I-Dialogos : N'y a-t-il pas aussi un recul de la Diplomatie ? 

Je crois toujours au pacifisme, même romantique, et donc, surtout, à la Diplomatie, pour bâtir un monde vivable. Les mêmes experts consultants, ceux du monde des "neocons" – neo conservateurs - comme on les appelle aux Etats-Unis, désormais en vogue à Paris, assimileront probablement mon approche à de la naïveté...

J’ai cependant la faiblesse de croire encore en la vertu. 

Comment ne pas réagir face aux propos de cet ancien général affirmant sans la moindre objection, que l’état normal d’une société, c'est la guerre !  Terrible affirmation qui justifie sans doute son choix de carrière. 

I-Dialogos : Pour le grand journaliste Jacques Duquesne, le journalisme ce n’est pas dire ce qu’il faut penser, mais raconter et expliquer. On en est de plus en plus loin, probablement à cause de la pression des réseaux sociaux ?

Charles Josselin : N’est ce pas en effet cette super pollution de l'information qui conduit au désordre de la pensée. Dans cette inquiétante situation, une institution, voulue et dirigée par les Etats-Unis, porte en elle cette culture de la guerre, c’est l’OTAN. 

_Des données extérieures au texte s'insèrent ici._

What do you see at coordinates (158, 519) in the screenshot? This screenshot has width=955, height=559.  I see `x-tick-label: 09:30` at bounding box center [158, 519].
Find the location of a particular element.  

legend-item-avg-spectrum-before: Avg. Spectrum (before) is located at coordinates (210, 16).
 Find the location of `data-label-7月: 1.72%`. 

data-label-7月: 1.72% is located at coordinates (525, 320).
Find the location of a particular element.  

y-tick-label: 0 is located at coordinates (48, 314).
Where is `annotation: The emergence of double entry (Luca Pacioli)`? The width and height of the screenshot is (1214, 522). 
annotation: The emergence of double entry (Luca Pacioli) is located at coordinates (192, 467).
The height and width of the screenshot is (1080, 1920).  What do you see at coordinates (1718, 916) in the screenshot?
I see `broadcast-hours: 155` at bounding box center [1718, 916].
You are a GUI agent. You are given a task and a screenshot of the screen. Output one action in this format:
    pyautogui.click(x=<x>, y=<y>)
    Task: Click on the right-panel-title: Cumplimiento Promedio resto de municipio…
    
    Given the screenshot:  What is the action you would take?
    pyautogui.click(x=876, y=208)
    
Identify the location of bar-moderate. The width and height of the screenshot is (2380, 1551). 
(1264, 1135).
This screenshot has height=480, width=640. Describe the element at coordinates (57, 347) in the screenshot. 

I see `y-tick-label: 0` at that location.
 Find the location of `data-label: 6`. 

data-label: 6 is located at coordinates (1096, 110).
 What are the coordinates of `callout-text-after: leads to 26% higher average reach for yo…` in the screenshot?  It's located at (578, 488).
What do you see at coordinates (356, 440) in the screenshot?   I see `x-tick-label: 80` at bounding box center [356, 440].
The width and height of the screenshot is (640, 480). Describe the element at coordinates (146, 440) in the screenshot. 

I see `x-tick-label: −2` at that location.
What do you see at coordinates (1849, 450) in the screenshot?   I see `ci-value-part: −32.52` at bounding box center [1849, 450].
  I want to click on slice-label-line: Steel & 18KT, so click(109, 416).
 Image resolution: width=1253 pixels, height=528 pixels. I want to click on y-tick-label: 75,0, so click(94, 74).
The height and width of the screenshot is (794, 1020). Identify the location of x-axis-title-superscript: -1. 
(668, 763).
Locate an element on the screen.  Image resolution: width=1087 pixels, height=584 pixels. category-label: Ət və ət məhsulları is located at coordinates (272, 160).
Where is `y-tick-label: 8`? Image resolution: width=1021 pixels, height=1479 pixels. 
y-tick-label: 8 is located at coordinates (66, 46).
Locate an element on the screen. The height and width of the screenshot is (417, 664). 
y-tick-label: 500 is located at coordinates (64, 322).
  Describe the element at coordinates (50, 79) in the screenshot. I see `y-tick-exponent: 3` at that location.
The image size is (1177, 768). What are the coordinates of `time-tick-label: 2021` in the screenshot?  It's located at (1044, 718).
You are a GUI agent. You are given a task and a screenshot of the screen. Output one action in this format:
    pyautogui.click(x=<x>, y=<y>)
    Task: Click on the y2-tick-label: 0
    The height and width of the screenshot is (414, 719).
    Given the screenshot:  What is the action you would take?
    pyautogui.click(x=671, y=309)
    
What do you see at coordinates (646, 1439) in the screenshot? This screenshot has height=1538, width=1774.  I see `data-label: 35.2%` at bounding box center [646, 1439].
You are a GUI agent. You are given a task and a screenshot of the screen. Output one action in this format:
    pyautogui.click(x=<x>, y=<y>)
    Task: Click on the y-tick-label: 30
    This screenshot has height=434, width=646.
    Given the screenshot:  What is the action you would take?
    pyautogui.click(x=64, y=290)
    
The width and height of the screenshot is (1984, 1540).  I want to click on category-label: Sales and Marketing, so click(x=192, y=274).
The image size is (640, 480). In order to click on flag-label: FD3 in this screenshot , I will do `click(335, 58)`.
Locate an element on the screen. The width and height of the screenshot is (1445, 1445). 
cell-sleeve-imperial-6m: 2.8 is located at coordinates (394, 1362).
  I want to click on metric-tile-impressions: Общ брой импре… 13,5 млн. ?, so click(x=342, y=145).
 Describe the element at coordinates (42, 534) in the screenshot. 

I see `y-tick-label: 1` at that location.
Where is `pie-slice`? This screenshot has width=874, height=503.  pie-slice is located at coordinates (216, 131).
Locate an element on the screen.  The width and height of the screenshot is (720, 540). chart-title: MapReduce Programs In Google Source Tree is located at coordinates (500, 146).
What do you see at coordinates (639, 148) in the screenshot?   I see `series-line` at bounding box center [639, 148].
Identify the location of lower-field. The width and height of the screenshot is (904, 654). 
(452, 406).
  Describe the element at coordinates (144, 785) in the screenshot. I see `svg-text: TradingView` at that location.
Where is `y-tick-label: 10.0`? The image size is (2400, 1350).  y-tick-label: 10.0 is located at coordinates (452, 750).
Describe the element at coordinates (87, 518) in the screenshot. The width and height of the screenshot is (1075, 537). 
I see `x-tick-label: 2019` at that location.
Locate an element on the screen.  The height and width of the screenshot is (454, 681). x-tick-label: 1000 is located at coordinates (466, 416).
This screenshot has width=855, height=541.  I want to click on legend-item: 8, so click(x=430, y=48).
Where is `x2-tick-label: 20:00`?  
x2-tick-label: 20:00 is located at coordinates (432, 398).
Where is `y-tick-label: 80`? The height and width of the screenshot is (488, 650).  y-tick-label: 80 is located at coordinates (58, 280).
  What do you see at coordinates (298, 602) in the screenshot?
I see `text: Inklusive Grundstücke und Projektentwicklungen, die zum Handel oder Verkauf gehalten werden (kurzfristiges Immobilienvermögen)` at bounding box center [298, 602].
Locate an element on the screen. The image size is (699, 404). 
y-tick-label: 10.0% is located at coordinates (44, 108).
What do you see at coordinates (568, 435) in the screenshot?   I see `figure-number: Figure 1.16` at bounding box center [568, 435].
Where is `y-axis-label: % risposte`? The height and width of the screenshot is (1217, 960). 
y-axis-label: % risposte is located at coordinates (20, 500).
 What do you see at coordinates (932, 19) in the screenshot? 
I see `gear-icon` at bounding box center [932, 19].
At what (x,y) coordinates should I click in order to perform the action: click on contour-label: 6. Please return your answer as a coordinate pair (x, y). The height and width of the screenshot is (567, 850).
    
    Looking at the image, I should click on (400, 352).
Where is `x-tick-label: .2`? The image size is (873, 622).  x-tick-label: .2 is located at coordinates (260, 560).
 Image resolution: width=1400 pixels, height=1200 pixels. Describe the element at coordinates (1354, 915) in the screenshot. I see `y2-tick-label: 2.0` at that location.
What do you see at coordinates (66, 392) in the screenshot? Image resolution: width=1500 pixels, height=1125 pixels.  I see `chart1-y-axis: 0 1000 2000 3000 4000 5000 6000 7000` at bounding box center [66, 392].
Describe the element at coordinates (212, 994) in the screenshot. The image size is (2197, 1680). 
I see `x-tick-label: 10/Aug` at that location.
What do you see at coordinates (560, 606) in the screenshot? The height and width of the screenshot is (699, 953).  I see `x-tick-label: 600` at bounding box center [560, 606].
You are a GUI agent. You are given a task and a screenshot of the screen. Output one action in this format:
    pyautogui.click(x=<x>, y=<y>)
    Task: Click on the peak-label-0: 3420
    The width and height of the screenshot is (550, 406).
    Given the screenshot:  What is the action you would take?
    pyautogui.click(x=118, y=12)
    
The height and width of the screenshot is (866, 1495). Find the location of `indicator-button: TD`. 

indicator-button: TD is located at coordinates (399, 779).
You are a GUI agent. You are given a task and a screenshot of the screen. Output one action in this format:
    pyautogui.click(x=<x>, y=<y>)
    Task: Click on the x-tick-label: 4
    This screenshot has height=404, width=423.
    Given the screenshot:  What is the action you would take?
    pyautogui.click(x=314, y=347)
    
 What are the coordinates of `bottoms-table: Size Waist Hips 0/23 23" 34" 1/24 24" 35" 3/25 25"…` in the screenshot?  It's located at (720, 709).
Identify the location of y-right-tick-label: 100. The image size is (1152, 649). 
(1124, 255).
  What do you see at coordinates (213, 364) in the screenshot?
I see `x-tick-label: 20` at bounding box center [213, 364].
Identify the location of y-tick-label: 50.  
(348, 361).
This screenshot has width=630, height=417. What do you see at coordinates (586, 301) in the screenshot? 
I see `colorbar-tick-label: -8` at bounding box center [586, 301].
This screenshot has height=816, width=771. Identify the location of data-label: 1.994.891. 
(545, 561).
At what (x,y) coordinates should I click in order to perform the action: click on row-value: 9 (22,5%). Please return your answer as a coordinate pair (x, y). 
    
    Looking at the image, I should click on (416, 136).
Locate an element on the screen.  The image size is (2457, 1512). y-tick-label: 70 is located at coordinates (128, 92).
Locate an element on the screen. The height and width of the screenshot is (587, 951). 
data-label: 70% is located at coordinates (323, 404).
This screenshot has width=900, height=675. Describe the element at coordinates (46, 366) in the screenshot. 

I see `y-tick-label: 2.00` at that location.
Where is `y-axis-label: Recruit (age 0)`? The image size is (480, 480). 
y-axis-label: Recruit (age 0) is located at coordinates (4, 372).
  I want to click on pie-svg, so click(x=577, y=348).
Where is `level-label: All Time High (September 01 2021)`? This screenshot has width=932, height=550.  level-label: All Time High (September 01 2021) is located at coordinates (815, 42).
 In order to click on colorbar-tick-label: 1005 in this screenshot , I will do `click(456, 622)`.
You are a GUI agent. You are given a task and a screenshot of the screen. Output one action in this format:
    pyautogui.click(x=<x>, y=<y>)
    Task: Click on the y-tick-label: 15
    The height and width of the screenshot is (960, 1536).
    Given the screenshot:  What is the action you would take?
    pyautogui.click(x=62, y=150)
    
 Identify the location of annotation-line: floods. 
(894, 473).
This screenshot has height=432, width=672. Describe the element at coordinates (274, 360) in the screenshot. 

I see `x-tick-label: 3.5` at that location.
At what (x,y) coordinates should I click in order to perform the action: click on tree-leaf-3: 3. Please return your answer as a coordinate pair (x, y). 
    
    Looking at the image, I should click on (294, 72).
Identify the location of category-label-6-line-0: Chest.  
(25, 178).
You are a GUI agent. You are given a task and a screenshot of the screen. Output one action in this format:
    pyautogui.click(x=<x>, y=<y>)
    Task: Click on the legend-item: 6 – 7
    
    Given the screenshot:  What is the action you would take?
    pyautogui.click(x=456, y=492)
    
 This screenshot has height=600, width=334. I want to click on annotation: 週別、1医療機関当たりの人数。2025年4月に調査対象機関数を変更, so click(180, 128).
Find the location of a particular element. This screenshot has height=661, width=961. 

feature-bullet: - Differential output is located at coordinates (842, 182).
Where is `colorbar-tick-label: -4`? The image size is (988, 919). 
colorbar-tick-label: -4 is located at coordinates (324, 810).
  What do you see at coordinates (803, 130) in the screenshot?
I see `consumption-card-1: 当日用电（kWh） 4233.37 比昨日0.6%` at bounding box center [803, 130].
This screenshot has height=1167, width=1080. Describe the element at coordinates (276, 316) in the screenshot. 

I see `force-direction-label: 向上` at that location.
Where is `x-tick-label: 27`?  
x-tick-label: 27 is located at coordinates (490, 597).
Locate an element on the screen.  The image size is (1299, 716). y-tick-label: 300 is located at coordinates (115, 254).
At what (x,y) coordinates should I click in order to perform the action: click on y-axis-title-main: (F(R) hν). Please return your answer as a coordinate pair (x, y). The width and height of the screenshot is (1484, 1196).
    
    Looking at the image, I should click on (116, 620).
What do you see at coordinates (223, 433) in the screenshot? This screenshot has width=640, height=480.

Certes l'agression de Poutine contre l’Ukraine, est inexcusable, mais l'Europe et l'OTAN ont ils joué convenablement leur rôle dans l'application des accords de Minsk ?  L’action militante de Bruxelles en faveur de l’élargissement de l’Union Européenne n’est pas pour rien non plus dans l’accroissement des tensions.

I-Dialogos : Quel est le principal souvenir que vous conservez de votre fonction de Ministre de la Coopération et du Développement ? 

Charles Josselin : La fusion du Ministère de la Coopération avec celui des Affaires Etrangères. C’est le mandat que m’avait confié Lionel Jospin, Premier Ministre, convaincu que c’était la condition de la fin de la « Francafrique », la fin d’une Diplomatie adaptée au « Pré Carré ». Ce fut difficile, Jacques Chirac y était hostile. il fallut l’expliquer aux dirigeants africains.

La politique française de coopération a conservé longtemps un parfum colonial. Ce n’est d’ailleurs pas vraiment étonnant. Les premiers à s’en occuper furent les anciens de la France d’Outre-Mer. 

Je note que les politiques publiques d’aide au développement s'organisent de manière très différente en Allemagne et en France par exemple. Est-ce du fait de l'organisation fédérale de l’Allemagne où le Ministère des Finances n'a pas l'hyper puissance de Bercy en France ? 

Ainsi du poids historique de l'Agence française de développement, ex Caisse de coopération, largement dépendante de la Direction du Trésor du puissant Ministère français des Finances alors que l'agence allemande dépend du Ministère du développement.  Le déséquilibre est flagrant. Un Etat dans l’Etat ? 

Je constate que l’Allemagne n’a pas les difficultés rencontrées en Afrique par la France. Il est vrai que sa défaite, à l’issue de la première guerre mondiale, l’a privé de ses territoires africains et dispensé d’entreprendre sa propre décolonisation. Depuis, c’est l’expansion vers l’Europe de l’Est qui a mobilisé les ambitions de Berlin. 

« Chooze Europe » selon Emmanuel Macron, mais Villers-Cotterêts est déjà, m’a-t-on dit, un très beau musée.